begin Given entries

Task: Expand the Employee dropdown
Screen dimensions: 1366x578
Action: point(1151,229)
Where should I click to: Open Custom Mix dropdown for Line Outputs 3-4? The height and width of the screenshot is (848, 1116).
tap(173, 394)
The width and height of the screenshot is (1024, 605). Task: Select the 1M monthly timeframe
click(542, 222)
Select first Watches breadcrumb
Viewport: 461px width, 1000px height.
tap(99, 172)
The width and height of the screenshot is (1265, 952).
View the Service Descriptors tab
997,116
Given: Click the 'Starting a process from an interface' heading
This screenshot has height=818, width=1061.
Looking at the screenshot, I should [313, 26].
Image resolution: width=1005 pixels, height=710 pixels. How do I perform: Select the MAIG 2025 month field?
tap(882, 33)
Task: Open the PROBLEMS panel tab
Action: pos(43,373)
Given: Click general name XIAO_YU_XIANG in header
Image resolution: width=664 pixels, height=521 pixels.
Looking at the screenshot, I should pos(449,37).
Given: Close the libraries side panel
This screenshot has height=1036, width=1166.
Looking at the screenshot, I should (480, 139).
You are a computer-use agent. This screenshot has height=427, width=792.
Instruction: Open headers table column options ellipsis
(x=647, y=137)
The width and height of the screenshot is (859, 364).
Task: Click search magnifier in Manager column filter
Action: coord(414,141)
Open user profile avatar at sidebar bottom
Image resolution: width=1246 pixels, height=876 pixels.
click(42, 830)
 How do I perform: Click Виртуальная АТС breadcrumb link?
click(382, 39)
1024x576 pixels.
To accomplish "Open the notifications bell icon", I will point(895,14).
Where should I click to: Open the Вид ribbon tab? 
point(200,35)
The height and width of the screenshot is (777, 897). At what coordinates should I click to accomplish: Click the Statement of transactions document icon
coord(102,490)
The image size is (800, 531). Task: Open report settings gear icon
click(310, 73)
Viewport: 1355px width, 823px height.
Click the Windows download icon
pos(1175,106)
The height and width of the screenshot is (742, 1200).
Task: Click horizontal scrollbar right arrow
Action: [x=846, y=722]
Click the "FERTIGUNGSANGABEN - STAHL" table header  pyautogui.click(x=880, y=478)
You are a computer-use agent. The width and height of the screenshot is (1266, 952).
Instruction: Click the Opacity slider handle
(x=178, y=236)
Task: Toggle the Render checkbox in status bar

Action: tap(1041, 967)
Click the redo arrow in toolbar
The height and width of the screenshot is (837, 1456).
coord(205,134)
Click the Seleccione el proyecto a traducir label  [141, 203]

end Given entries

• _Written request_
Reproduce all of the rows above word for word, changing nothing.

• _Solution for this problem_
Task: Expand the Employee dropdown
Screen dimensions: 1366x578
Action: point(1151,229)
Where should I click to: Open Custom Mix dropdown for Line Outputs 3-4? The height and width of the screenshot is (848, 1116).
tap(173, 394)
The width and height of the screenshot is (1024, 605). Task: Select the 1M monthly timeframe
click(542, 222)
Select first Watches breadcrumb
Viewport: 461px width, 1000px height.
tap(99, 172)
The width and height of the screenshot is (1265, 952).
View the Service Descriptors tab
997,116
Given: Click the 'Starting a process from an interface' heading
This screenshot has height=818, width=1061.
Looking at the screenshot, I should [313, 26].
Image resolution: width=1005 pixels, height=710 pixels. How do I perform: Select the MAIG 2025 month field?
tap(882, 33)
Task: Open the PROBLEMS panel tab
Action: pos(43,373)
Given: Click general name XIAO_YU_XIANG in header
Image resolution: width=664 pixels, height=521 pixels.
Looking at the screenshot, I should pos(449,37).
Given: Close the libraries side panel
This screenshot has height=1036, width=1166.
Looking at the screenshot, I should (480, 139).
You are a computer-use agent. This screenshot has height=427, width=792.
Instruction: Open headers table column options ellipsis
(x=647, y=137)
The width and height of the screenshot is (859, 364).
Task: Click search magnifier in Manager column filter
Action: coord(414,141)
Open user profile avatar at sidebar bottom
Image resolution: width=1246 pixels, height=876 pixels.
click(42, 830)
 How do I perform: Click Виртуальная АТС breadcrumb link?
click(382, 39)
1024x576 pixels.
To accomplish "Open the notifications bell icon", I will point(895,14).
Where should I click to: Open the Вид ribbon tab? 
point(200,35)
The height and width of the screenshot is (777, 897). At what coordinates should I click to accomplish: Click the Statement of transactions document icon
coord(102,490)
The image size is (800, 531). Task: Open report settings gear icon
click(310, 73)
Viewport: 1355px width, 823px height.
Click the Windows download icon
pos(1175,106)
The height and width of the screenshot is (742, 1200).
Task: Click horizontal scrollbar right arrow
Action: [x=846, y=722]
Click the "FERTIGUNGSANGABEN - STAHL" table header  pyautogui.click(x=880, y=478)
You are a computer-use agent. The width and height of the screenshot is (1266, 952).
Instruction: Click the Opacity slider handle
(x=178, y=236)
Task: Toggle the Render checkbox in status bar

Action: tap(1041, 967)
Click the redo arrow in toolbar
The height and width of the screenshot is (837, 1456).
coord(205,134)
Click the Seleccione el proyecto a traducir label  [141, 203]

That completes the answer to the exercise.